Pise, la guerre devient « solidarité »

L’art de la guerre

Région :

Pise a désormais, à côté de la fête traditionnelle de san Ranieri, une autre commémoration qui est en voie de prendre un caractère quasi religieux : la « Journée de la solidarité », en mémoire du major Nicola Ciardelli (photo) de la Brigade Folgore, tué dans la guerre en Irak en 2006 à Nassiriya, décoré de la Croix d’Honneur par le président Napolitano. A la journée, célébrée à l’initiative de la Commune et de l’Association Nicola Ciardelli, ont participé plus de 2000 élèves des écoles maternelles, primaires et secondaires, conduites à travers la ville pour une visite de lieux significatifs des « droits inviolables et des devoirs indérogeables ratifiés par la Constitution ». Depuis la « répudiation de la guerre et la défense de la patrie », à quoi des mains savantes ont ajouté « et de la paix ». Pour signifier que les « missions de paix » sont le complément nécessaire des articles 11 et 52[1] et donc entrent dans les « devoirs indérogeables » ratifiés par la Constitution.

Le maire Filippeschi (Pd) l’a définie comme « une journée qui part de la mémoire et se transforme en moment éducatif ». Mémoire courte : le major Ciardelli faisait partie du 185ème Régiment acquisition objectifs (Rao), formé de forces spéciales qui, infiltrées en territoire étranger, repèrent les objectifs à frapper. Le même qui opère aujourd’hui en Afghanistan dans le cadre de l’ «unité spéciale et semi secrète Task force Victor », comme la définit la Rivista Italiana Difesa (Revue italienne Défense), en spécifiant que les « insurgés » (ou présumés tels), une fois repérés, sont « neutralisés par le feu des tireurs choisis du Rao ou par le guidage du feu aérien des chasseurs-bombardiers ». Ceci était la tache remplie en Irak par le major Ciardelli qui, une fois mort, a été transformé en icône du « moment éducatif ».

§ **Votre tâche**
Pourriez-vous poursuivre le texte sur la Journée de la solidarité à Pise à partir de sa dernière phrase ? Les enregistrements ci-après proviennent d'une autre source.

§ **Enregistrements fournis**
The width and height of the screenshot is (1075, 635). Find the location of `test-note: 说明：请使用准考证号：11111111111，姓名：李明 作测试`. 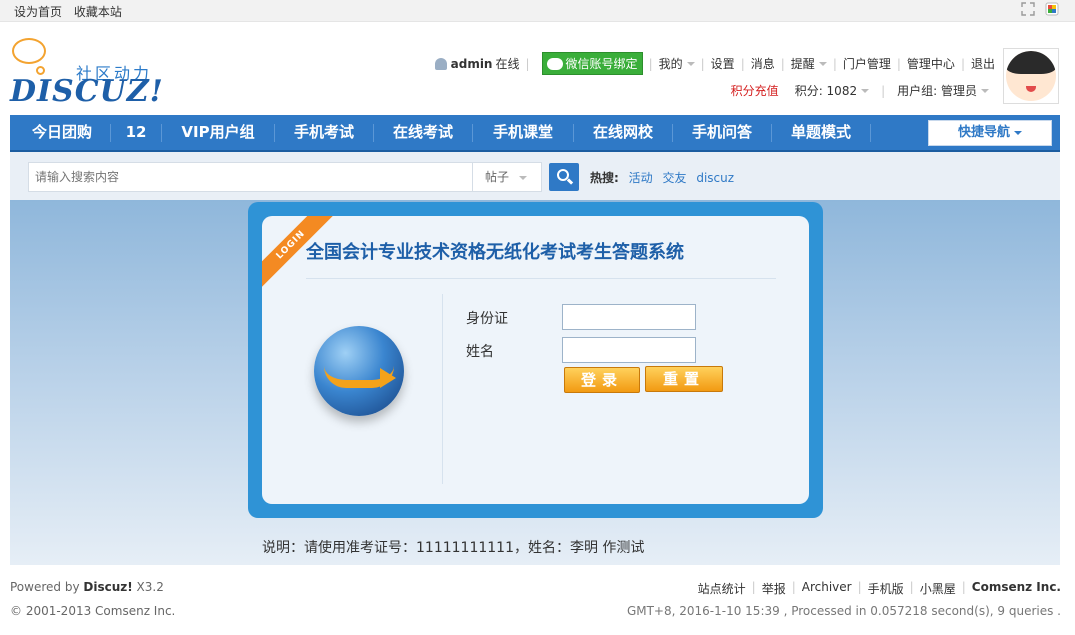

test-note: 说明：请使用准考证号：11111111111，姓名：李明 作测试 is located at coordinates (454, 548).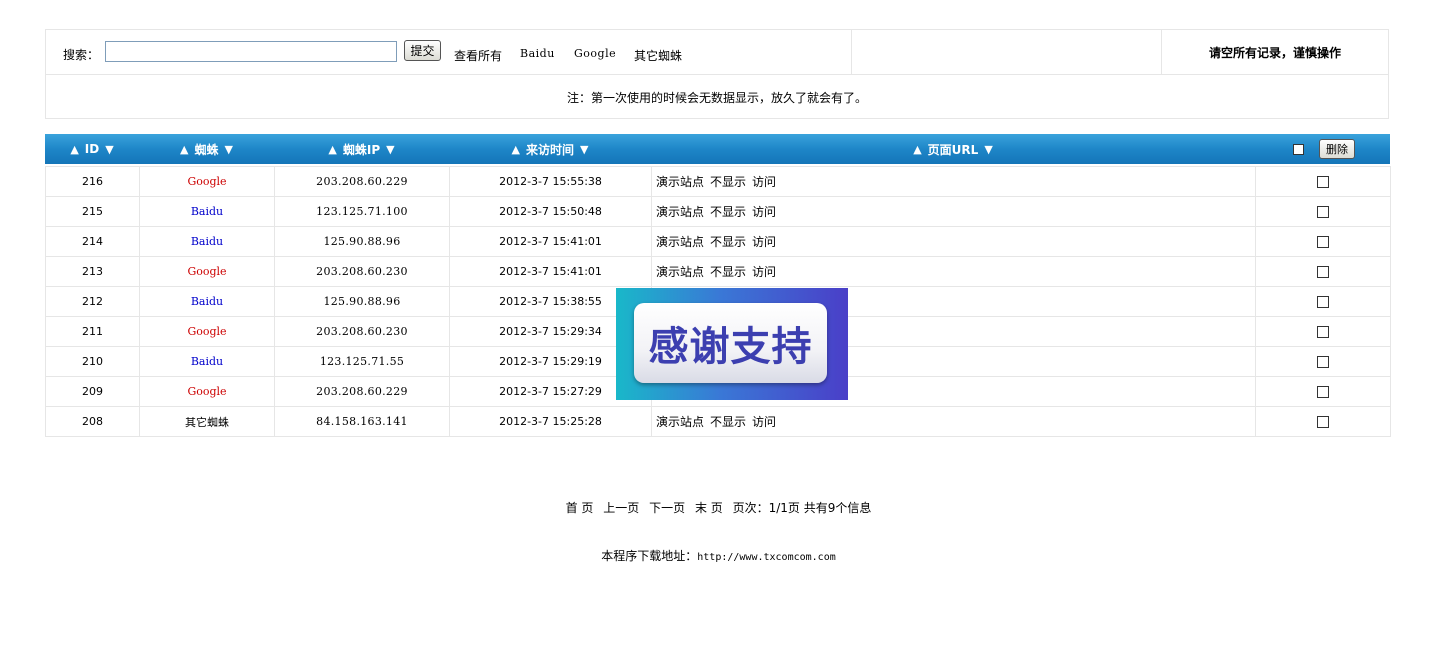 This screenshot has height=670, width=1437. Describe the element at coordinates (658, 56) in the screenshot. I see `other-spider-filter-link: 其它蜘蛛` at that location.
--
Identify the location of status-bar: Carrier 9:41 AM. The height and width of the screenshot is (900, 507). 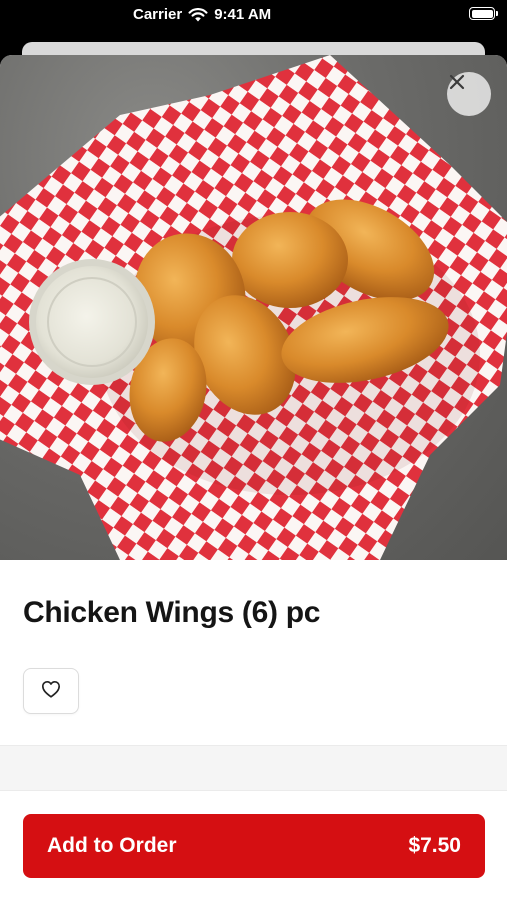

§ **Votre réponse**
Le clou de la journée est le lancement de parachutistes qui descendent sur le Ponte di mezzo en portant, avec le drapeau de la Folgore (deux ailes blanches qui lancent un éclair jaune or) une autre portant l’inscription « Nicola ». Le nom du major Ciardelli –explique-t-on aux scolaires- tué alors que, en mission de paix en Irak, il aidait les enfants. Avec des techniques persuasives qui frisent le délit d’abus de faiblesse (circonvenzione di personne incapaci), on cherche de cette façon à modeler les esprits de milliers de mineurs, en leur instillant l’idée que les militaires italiens sont envoyés dans des terres lointaines non pas pour la guerre, mais pour la paix et la solidarité.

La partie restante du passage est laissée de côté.